ACTIVITY => The material below must be retyped in full, with every line kept exactly as it is.
···
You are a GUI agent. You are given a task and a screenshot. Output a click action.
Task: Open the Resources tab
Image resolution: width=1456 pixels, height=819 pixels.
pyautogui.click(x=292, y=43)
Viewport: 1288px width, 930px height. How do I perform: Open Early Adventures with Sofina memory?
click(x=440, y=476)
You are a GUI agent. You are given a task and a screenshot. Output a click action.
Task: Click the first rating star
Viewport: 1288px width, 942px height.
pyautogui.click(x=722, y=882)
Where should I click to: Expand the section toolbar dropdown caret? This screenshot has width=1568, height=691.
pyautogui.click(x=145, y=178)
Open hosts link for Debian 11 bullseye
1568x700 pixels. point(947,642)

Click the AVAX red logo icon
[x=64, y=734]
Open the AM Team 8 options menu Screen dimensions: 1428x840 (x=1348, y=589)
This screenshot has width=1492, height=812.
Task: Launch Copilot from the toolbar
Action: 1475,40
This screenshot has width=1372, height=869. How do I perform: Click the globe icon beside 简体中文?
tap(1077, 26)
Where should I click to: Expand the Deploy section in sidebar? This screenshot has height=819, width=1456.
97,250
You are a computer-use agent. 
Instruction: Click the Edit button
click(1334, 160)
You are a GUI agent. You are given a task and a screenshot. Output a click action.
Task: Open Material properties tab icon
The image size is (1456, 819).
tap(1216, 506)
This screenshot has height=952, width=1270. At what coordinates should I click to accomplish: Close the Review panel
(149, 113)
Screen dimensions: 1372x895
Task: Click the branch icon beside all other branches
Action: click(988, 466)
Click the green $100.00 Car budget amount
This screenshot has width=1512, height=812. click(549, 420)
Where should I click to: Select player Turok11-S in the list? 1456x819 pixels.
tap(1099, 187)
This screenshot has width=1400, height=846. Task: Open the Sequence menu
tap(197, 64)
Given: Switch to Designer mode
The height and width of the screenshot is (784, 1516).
···
SOLUTION TO THIS PROBLEM =>
You are a GUI agent. You are given a task and a screenshot. Output a click action.
Task: Open the Resources tab
Image resolution: width=1456 pixels, height=819 pixels.
pyautogui.click(x=292, y=43)
Viewport: 1288px width, 930px height. How do I perform: Open Early Adventures with Sofina memory?
click(x=440, y=476)
You are a GUI agent. You are given a task and a screenshot. Output a click action.
Task: Click the first rating star
Viewport: 1288px width, 942px height.
pyautogui.click(x=722, y=882)
Where should I click to: Expand the section toolbar dropdown caret? This screenshot has width=1568, height=691.
pyautogui.click(x=145, y=178)
Open hosts link for Debian 11 bullseye
1568x700 pixels. point(947,642)

Click the AVAX red logo icon
[x=64, y=734]
Open the AM Team 8 options menu Screen dimensions: 1428x840 (x=1348, y=589)
This screenshot has width=1492, height=812.
Task: Launch Copilot from the toolbar
Action: 1475,40
This screenshot has width=1372, height=869. How do I perform: Click the globe icon beside 简体中文?
tap(1077, 26)
Where should I click to: Expand the Deploy section in sidebar? This screenshot has height=819, width=1456.
97,250
You are a computer-use agent. 
Instruction: Click the Edit button
click(1334, 160)
You are a GUI agent. You are given a task and a screenshot. Output a click action.
Task: Open Material properties tab icon
The image size is (1456, 819).
tap(1216, 506)
This screenshot has height=952, width=1270. At what coordinates should I click to accomplish: Close the Review panel
(149, 113)
Screen dimensions: 1372x895
Task: Click the branch icon beside all other branches
Action: click(988, 466)
Click the green $100.00 Car budget amount
This screenshot has width=1512, height=812. click(549, 420)
Where should I click to: Select player Turok11-S in the list? 1456x819 pixels.
tap(1099, 187)
This screenshot has width=1400, height=846. Task: Open the Sequence menu
tap(197, 64)
Given: Switch to Designer mode
The height and width of the screenshot is (784, 1516).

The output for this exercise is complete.